I’m struggling along this road of life, waking up in the dark of another November morning. I’m not at all steady and confident. I have fears and anxieties. Are they one and the same? It does not matter. You get my drift. I am not leaping with joy. I get up anyways, put on my pink fuzzy housecoat, turn up the furnace and head towards my bathroom. Another day of showing up and doing my best no matter what.
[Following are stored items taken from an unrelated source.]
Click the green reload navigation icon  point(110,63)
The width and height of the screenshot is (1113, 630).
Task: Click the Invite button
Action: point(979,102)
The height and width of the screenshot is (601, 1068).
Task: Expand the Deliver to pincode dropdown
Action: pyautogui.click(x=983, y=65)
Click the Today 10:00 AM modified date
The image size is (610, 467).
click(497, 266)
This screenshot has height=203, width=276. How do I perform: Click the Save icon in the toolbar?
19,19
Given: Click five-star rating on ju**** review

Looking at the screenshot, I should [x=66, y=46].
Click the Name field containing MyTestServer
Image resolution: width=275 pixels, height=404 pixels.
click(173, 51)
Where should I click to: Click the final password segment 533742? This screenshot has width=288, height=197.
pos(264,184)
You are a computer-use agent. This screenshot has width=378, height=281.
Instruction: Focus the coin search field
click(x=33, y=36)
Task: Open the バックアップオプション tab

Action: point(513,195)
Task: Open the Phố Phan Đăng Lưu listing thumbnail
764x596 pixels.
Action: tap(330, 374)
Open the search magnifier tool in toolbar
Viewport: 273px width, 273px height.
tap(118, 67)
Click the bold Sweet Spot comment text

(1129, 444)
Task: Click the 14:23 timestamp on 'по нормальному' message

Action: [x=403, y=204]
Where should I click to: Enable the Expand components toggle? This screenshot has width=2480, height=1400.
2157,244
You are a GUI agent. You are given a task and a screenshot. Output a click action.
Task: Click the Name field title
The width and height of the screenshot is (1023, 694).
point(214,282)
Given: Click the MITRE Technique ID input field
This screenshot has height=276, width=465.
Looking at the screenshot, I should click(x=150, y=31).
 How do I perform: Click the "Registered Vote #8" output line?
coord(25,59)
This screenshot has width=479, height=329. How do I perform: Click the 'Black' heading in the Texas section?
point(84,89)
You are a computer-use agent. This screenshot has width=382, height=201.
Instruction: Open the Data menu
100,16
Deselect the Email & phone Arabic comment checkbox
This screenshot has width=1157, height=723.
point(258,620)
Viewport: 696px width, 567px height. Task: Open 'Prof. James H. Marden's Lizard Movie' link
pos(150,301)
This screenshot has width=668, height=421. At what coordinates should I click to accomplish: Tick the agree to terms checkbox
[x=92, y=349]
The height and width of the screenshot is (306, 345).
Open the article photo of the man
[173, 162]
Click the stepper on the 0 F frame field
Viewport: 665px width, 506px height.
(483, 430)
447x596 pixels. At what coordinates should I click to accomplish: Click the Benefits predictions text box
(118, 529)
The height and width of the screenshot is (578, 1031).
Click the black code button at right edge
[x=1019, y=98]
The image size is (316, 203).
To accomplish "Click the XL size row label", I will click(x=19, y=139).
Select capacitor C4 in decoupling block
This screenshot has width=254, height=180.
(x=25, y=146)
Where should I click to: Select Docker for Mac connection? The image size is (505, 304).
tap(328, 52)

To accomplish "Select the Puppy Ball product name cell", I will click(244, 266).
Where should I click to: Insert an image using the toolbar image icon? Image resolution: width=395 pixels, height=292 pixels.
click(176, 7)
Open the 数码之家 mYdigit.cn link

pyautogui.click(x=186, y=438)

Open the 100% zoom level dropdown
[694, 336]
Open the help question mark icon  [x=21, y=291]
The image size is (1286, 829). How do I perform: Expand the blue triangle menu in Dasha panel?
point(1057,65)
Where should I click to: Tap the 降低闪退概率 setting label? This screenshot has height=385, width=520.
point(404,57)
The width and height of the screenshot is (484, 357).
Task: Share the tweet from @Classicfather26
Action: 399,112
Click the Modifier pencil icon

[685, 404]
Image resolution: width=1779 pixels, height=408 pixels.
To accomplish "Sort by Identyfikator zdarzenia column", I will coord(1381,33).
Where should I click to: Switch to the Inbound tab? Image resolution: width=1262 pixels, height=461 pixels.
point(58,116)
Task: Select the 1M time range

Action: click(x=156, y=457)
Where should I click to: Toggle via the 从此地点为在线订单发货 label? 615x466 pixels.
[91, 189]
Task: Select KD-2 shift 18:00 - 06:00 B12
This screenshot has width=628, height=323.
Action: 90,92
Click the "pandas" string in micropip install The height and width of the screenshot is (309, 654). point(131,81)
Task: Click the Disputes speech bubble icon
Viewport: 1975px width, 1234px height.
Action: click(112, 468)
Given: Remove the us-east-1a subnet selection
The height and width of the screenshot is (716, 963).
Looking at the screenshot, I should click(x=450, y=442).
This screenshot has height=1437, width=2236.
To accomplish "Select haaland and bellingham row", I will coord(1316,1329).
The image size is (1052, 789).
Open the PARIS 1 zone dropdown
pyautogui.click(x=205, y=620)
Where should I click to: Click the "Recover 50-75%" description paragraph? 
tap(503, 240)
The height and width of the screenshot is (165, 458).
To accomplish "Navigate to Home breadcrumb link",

Don’t get me wrong. I’m not feeling terrible. I am neither happy nor unhappy. I’m in that grey zone of resting and just observing. This morning I sat with my cuppa in the morning darkness, trying not to think, trying not to feel. I’m trying to cleanse my mind and body, letting go of the debris. It works for my computer. When I got rid of all my sites on my browser except the one I’m working on, it works much better and faster. Multi tasking is not good for us/me. Feeling too much is not good for me.
Slow tapping is good for me. I’m enjoying sitting here with it, my fingers on the keyboard, my feet vibrating on Dr. Ho’s Motionciser. I’m exercising fingers and feet. Not yet ready for more. The sun is out. It is 8℃ out. Maybe I will go and have a cuppa in front of the woodstove and catch some rays and serontonin. If I get cold, I can duck into the greenhouse to warm up.